Espace intermédiaire, hybride, à la lisière de Paris, Le Générateur se dédie aux formes d’expérimentation contemporaines. Depuis son ouverture en 2006, la programmation fait la belle part à la performance, dans son dialogue avec les arts visuels et plastiques. Chaque automne, FRASQ, un rendez-vous désormais incontournable, nous donne d’entrevoir la vivacité et la force poétique irriguant tout un champ de la création qui se maintient délibérément interstitiel.

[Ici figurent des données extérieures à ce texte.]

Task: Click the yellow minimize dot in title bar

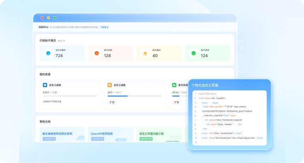Action: click(x=48, y=18)
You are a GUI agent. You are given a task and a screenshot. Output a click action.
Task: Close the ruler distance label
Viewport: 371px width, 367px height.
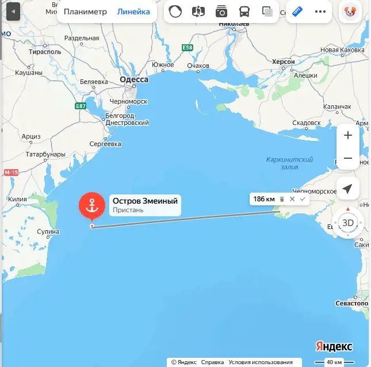pos(292,199)
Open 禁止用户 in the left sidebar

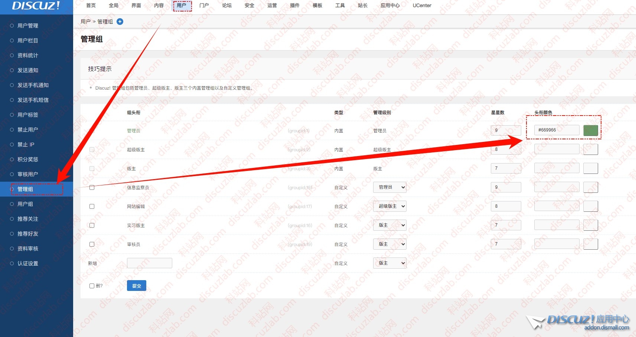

Pour célébrer le printemps et le début de sa résidence au Générateur, Charles Pennequin, trublion hors pair des mots et des rythmes, a imaginé un « Grand destockage poêtik! », sonnant ainsi le coup d’envoi de tout un week-end dédié à la performance, dans une jouissive libération de l’imaginaire, sans entraves formelles ou géographiques. De Gentilly à la Norvège, il n’y avait qu’un pas, lequel a été franchi par les soins de Dimanche rouge qui, lors de cette deuxième carte blanche au Générateur, invitait le collectif Performance Art Bergen pour un Focus on Norway, occasion rare d’avoir un aperçu d’une scène encore très peu connue en France.

Le visage dissimulé par un masque de fourrure, Rita Marhaug instille le trouble dans l’audience. Son souffle lourd, entravé par l’épaisseur de cet accessoire qui convoque tout un pan de l’imaginaire surréaliste et notamment les objets velus de Meret Oppenheim, résonne étrangement dans l’immensité de l’espace vide. La dalle de béton brut semble vaciller, menace de se dérober à chacun de ses pas aveugles. La performeuse se maintient toujours au bord de la perte d’équilibre. La tension retombe pour un bref instant au moment où elle ôte son masque, juste pour augmenter l’incertitude d’une situation qui se refuse à toute lecture équivoque. Une pellicule laiteuse couvre ses yeux et ce constat miné par des doutes nous expose à la complexité des couches de perception. Skin deep se révèle ainsi vertigineux.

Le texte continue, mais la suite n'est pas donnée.